Built on the site of a Roman fort, Castrum Colianum (from whence the name Ceriana derives), the city took its present shape mostly in the 11th and 12th centuries C.E. Gian Battista Embriaco (1829–1903), professor at the Roman College of Saint Thomas and the inventor in 1867 of the hydrochronometer, was born in Ceriana. Examples of his hydrochronometer can be found in Rome on the gardens of the Pincian Hill and in the Villa Borghese gardens. Embriaco had presented two prototypes of his invention at the Paris Universal Exposition in 1867 where it won prizes and great acclaim.

==Culture==
===Celebrities===
Giulio Natta, nobel prize for chemistry in 1963, lived in Ceriana, on via della visitazione. Today, there is a plaque in his memory next to his house.

===Festivals===
Despite its small population, Ceriana hosts celebrations and events on its main square on most weekends throughout the year, drawing tourists from nearby Sanremo, Nice and beyond.
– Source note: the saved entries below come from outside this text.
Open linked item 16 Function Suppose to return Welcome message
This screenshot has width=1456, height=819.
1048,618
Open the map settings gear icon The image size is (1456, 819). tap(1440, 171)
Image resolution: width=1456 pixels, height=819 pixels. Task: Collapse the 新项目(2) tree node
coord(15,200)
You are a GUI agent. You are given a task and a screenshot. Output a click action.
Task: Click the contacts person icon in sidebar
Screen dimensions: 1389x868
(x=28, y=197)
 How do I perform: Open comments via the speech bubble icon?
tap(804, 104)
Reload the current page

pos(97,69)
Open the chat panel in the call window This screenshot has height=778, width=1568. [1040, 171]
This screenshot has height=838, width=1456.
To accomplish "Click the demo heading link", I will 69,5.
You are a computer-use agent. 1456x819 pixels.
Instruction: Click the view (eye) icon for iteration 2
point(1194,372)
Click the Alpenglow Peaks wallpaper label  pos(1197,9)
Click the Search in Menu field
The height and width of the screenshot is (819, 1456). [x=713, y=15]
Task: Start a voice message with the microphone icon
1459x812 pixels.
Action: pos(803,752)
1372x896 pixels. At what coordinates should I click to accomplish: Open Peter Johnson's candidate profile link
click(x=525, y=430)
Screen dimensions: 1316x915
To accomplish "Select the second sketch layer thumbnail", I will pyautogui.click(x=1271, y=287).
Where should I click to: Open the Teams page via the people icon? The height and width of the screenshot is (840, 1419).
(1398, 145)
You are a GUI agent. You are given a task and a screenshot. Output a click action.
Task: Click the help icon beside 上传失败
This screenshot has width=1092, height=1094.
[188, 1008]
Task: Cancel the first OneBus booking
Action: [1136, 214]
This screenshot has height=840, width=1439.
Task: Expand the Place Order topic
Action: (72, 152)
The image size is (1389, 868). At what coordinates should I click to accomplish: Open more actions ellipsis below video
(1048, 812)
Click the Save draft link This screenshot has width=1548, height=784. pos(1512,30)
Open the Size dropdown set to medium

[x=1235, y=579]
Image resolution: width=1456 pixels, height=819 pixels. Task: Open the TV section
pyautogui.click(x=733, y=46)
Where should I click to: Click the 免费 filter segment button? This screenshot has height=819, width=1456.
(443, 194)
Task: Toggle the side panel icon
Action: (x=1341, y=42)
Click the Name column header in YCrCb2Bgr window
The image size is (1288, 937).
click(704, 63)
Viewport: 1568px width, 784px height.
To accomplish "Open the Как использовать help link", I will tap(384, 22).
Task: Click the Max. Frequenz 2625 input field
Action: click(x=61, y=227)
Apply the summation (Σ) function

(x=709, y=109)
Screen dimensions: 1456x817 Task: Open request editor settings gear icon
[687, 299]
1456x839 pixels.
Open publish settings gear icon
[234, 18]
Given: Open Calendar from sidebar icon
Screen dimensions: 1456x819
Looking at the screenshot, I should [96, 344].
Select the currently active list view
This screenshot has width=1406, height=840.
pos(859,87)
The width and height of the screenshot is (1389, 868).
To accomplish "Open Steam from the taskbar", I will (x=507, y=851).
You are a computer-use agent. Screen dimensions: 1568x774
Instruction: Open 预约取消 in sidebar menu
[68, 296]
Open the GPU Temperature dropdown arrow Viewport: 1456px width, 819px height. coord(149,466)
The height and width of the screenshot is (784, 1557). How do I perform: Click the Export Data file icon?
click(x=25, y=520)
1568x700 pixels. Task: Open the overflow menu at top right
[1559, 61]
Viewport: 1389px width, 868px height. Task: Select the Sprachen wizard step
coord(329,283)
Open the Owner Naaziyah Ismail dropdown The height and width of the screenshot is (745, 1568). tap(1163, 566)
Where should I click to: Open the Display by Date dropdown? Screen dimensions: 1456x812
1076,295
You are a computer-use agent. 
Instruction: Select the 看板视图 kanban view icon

Annual festivals include:
- San Zane Festival, La Festa di San Zane (San Giovanni)
- International Music Festival of the Earth, Festival Convegno Internazionale Musiche della Terra
- Ceriana Sausage Festival, La Sagra della Soucisa a Serianasca
- The Madonna of the Villa, La Madonna della Villa
- Chestnut Festival, Festa della Castagna also called Festa de Rustìe in local dialect, cerianasco

===Music===
La Banda Musicale di Ceriana (The Music Band of Ceriana) was originally formed in 1882. Its current iteration was reformed in 1950.

===Easter Procession===
Several events are held during the Holy Week, La Settimana Santa, around the Catholic Easter, culminating in a series of processions in which four choirs consisting of local men sing ancient Latin chants through the streets of Ceriana and in the main church.